◆ **작성 요청**:
아래 항목의 맨 첫 줄부터 "will pyautogui.click(x=1475, y=810)." 부분이 들어 있는 줄까지, 양 끝 줄을 포함해 그대로 옮겨 쓰세요.

◆ **데이터셋 발췌**:

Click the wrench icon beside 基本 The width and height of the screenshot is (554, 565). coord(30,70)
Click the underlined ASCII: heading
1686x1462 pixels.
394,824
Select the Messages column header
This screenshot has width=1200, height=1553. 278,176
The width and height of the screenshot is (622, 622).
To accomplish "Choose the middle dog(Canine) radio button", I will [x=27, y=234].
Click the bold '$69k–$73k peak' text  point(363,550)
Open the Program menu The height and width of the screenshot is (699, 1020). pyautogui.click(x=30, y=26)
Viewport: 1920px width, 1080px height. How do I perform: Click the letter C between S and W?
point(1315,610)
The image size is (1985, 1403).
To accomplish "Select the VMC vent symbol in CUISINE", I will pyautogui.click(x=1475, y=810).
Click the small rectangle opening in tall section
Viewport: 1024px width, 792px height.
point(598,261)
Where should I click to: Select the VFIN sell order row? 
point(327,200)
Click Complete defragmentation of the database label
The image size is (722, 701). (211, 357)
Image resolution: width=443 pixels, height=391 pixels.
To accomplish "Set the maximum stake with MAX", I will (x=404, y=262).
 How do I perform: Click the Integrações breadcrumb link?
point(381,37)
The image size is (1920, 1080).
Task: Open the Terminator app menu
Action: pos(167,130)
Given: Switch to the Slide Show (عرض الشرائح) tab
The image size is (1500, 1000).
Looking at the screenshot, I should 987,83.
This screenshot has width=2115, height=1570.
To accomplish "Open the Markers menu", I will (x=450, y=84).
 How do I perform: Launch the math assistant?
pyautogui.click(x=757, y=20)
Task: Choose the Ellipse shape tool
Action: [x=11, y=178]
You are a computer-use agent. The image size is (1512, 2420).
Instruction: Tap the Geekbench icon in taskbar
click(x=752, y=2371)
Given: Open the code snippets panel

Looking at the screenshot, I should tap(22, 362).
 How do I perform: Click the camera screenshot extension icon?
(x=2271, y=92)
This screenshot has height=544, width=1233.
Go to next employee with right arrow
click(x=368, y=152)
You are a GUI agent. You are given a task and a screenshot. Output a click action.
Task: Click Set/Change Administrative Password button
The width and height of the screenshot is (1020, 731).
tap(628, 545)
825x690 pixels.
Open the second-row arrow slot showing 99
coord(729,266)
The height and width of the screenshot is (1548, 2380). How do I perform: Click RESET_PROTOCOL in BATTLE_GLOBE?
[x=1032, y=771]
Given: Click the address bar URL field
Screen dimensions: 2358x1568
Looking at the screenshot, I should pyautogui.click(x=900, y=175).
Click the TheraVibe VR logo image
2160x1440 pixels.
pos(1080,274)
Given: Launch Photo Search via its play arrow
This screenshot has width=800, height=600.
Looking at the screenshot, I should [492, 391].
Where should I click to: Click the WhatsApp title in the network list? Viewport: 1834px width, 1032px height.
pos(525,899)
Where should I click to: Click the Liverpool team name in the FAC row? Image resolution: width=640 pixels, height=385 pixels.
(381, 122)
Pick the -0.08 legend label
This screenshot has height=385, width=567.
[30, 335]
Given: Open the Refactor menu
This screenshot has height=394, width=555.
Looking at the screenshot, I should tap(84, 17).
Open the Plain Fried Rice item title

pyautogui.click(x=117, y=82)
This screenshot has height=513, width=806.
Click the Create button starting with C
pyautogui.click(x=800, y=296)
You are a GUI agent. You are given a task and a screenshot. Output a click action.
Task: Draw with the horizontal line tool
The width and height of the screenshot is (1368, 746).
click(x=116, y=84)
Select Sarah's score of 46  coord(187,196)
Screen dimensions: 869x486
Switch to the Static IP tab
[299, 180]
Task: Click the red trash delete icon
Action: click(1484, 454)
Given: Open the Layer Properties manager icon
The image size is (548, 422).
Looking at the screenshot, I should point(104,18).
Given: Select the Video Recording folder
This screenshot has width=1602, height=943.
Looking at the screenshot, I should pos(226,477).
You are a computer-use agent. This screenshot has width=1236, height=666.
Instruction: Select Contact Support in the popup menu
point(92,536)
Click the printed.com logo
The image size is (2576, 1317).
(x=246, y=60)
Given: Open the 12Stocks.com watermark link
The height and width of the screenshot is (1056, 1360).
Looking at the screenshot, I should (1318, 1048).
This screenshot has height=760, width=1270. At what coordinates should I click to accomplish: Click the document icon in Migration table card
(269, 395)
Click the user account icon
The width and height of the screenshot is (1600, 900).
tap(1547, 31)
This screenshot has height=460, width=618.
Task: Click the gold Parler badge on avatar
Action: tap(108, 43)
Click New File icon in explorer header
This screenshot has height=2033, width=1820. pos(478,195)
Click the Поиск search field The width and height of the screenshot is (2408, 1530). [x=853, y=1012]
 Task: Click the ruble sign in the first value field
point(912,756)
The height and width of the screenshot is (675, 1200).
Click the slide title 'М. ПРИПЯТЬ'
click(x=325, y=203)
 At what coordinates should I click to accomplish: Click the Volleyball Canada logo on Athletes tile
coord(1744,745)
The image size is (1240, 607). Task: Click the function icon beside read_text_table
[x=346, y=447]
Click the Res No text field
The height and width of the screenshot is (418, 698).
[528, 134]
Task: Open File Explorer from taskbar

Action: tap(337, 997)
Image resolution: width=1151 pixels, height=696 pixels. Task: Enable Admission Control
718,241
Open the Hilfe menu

◆ **작성 답변**:
Click the wrench icon beside 基本 The width and height of the screenshot is (554, 565). coord(30,70)
Click the underlined ASCII: heading
1686x1462 pixels.
394,824
Select the Messages column header
This screenshot has width=1200, height=1553. 278,176
The width and height of the screenshot is (622, 622).
To accomplish "Choose the middle dog(Canine) radio button", I will [x=27, y=234].
Click the bold '$69k–$73k peak' text  point(363,550)
Open the Program menu The height and width of the screenshot is (699, 1020). pyautogui.click(x=30, y=26)
Viewport: 1920px width, 1080px height. How do I perform: Click the letter C between S and W?
point(1315,610)
The image size is (1985, 1403).
To accomplish "Select the VMC vent symbol in CUISINE", I will pyautogui.click(x=1475, y=810).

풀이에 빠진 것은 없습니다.